Tate Britain today is heading relentlessly in the direction of becoming a museum of Modern and Contemporary British art with some history attached. If you have a person in charge whose knowledge stretches back only to the week before last this continued drift is inevitable.
The space for work before 1920 is constantly being squeezed. Currently the building is split into three parts. The vast middle strip, the Duveen Galleries, is customarily wasted promoting an over-rated contemporary. At the moment it is White Cuber Cerith Wyn Evans with sprawling, incoherent patterns of white neon tubing signifying only he knows what. A ‘Senior Curator of Contemporary Art’ writes of this piece on an ‘information’ board: “In this commission CWE has responded to the space of the Duveen Galleries by creating a neon installation which focuses on ideas around the folds and flows of energy via material and immaterial conduits.” Only the author knows what that means. So the gallery’s middle third is wasted.
The eastern third is modern British art since roughly 1920, much of it minor and nearly all of it illustrative of the Modernist Creed. At the far end Hockney currently occupies galleries which usually act as a graveyard for the latest Turner Prize. In the front corner is the Turner annexe, now also used to house Constables which used to live in what is a new ‘installation’ space.
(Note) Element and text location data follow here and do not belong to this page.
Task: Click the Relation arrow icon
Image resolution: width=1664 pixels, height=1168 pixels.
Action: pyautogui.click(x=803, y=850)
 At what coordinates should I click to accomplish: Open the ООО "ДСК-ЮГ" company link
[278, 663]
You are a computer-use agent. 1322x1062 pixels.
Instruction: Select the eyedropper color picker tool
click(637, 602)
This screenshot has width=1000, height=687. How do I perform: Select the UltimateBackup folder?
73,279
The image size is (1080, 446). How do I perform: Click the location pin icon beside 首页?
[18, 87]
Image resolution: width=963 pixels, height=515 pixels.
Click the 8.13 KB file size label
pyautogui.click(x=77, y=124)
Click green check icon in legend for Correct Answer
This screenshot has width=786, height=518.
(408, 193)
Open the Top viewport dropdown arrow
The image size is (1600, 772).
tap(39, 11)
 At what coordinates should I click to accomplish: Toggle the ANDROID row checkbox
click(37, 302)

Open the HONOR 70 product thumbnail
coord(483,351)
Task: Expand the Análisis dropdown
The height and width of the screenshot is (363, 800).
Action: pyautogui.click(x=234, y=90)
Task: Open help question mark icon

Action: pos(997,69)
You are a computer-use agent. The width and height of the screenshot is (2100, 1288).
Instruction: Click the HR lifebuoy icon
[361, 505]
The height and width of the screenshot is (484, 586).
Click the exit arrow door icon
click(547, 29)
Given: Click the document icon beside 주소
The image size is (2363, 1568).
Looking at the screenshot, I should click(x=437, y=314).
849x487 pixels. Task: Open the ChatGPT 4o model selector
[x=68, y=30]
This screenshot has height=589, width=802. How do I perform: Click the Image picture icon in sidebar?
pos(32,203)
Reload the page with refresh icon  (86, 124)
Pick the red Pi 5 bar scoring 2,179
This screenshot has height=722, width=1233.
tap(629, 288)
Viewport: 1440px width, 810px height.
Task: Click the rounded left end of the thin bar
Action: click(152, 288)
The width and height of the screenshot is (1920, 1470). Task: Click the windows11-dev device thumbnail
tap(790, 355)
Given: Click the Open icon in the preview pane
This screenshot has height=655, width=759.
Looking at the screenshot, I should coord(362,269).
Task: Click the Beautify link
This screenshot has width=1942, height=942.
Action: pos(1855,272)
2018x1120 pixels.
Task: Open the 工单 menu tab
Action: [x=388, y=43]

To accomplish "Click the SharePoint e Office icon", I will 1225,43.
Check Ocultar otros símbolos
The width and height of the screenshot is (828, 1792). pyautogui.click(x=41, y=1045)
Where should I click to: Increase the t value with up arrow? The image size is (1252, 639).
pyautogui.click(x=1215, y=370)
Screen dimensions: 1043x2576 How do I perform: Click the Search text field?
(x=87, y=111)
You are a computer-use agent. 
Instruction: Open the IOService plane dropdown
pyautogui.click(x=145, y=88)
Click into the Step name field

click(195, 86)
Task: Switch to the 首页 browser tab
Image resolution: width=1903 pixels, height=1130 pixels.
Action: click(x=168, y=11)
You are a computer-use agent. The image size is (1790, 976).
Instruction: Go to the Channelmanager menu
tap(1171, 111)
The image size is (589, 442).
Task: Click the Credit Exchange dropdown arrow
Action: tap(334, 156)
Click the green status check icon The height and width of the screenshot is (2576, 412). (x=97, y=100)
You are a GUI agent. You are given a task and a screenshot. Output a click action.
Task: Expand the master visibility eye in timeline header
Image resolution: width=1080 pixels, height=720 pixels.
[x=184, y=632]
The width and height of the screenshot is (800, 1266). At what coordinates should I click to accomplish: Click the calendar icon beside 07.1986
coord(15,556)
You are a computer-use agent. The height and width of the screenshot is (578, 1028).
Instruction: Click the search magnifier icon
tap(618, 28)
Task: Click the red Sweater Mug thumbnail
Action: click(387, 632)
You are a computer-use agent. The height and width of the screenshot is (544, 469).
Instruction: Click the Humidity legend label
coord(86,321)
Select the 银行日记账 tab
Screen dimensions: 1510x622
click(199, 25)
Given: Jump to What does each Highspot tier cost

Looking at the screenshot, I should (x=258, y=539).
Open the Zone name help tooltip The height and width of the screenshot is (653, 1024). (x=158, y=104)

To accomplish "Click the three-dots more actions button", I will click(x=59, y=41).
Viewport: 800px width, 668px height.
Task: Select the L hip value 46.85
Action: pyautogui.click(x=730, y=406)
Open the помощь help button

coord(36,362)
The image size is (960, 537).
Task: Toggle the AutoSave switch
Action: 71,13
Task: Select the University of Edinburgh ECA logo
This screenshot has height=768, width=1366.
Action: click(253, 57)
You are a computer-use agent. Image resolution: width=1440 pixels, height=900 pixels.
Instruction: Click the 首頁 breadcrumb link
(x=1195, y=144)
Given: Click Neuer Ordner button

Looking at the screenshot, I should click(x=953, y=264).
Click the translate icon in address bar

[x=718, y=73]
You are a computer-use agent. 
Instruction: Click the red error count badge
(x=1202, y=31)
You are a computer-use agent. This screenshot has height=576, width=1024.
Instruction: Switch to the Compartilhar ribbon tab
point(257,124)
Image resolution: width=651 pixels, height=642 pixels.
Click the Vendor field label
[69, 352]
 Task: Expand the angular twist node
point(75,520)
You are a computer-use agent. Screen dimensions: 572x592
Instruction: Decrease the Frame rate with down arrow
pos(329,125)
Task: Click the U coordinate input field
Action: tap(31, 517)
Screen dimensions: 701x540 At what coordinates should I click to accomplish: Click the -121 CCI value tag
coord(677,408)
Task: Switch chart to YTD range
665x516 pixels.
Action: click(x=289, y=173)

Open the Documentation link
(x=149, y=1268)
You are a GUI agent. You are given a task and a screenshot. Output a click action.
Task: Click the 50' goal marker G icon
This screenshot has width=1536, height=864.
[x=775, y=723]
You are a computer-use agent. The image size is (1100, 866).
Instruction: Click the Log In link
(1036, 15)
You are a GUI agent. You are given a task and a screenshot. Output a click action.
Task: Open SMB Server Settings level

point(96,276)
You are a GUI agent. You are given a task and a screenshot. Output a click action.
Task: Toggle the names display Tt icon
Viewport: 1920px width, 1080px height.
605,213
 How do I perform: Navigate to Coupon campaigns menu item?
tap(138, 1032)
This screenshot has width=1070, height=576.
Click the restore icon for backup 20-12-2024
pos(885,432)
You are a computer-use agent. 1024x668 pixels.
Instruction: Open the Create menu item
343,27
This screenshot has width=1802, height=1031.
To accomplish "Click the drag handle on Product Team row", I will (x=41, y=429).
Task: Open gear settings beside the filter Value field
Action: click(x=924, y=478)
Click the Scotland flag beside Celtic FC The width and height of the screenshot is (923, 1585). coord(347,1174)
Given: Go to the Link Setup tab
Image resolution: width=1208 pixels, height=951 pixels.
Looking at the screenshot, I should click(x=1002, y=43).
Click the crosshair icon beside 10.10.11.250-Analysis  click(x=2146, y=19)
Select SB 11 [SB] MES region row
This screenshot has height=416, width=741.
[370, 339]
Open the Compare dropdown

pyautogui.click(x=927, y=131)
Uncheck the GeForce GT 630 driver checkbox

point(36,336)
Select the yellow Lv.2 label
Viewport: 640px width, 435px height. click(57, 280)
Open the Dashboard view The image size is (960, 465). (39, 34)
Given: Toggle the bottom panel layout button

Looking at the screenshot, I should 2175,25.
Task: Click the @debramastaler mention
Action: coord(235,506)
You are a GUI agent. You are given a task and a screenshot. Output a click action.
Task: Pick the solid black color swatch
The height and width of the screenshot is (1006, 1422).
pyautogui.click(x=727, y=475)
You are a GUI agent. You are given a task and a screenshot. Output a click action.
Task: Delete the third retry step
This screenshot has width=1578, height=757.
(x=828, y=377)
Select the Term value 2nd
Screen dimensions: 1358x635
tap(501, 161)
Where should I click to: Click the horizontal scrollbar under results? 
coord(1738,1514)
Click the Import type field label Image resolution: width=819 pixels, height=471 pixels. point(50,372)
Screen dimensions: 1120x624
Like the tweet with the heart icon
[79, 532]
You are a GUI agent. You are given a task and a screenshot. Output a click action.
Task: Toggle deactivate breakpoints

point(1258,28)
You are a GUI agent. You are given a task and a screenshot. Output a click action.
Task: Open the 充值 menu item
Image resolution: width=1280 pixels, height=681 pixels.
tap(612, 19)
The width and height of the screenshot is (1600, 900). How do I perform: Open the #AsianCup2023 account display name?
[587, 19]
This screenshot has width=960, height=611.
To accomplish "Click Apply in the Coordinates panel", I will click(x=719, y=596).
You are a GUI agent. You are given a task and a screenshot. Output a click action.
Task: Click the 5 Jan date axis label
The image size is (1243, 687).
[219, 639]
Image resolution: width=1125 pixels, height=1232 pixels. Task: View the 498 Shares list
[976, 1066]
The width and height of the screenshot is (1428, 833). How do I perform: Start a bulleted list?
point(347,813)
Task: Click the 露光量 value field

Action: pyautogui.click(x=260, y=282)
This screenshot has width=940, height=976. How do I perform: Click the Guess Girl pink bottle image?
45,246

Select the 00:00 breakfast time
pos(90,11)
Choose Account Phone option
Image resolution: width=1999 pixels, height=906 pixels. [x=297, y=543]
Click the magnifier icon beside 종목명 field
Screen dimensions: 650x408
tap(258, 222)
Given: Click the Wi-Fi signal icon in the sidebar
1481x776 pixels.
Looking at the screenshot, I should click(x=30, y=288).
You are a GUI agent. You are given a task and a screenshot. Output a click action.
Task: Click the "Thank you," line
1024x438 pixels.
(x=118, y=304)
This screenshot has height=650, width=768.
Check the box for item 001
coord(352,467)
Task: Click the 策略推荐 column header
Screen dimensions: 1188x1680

The western third used to be all history and is the most popular section. Visited but not crowded it is a perfect place to study those pictures which are hung well enough for the purpose; that is, low enough and not skied as many paintings are here. A shop has intruded at the south end to make way for an ‘Art Now’ gallery on the ‘modern’ side where the shop used to be. Large installation spaces and a photography gallery have also cut sizeable chunks out of this wing. The impression is of a distant history tolerated by being piled high in a restricted space, but which is far from celebrated.Tate Britain urgently needs it own identity. The current regime will not deliver this because all they are capable of understanding is “material and immaterial conduits”.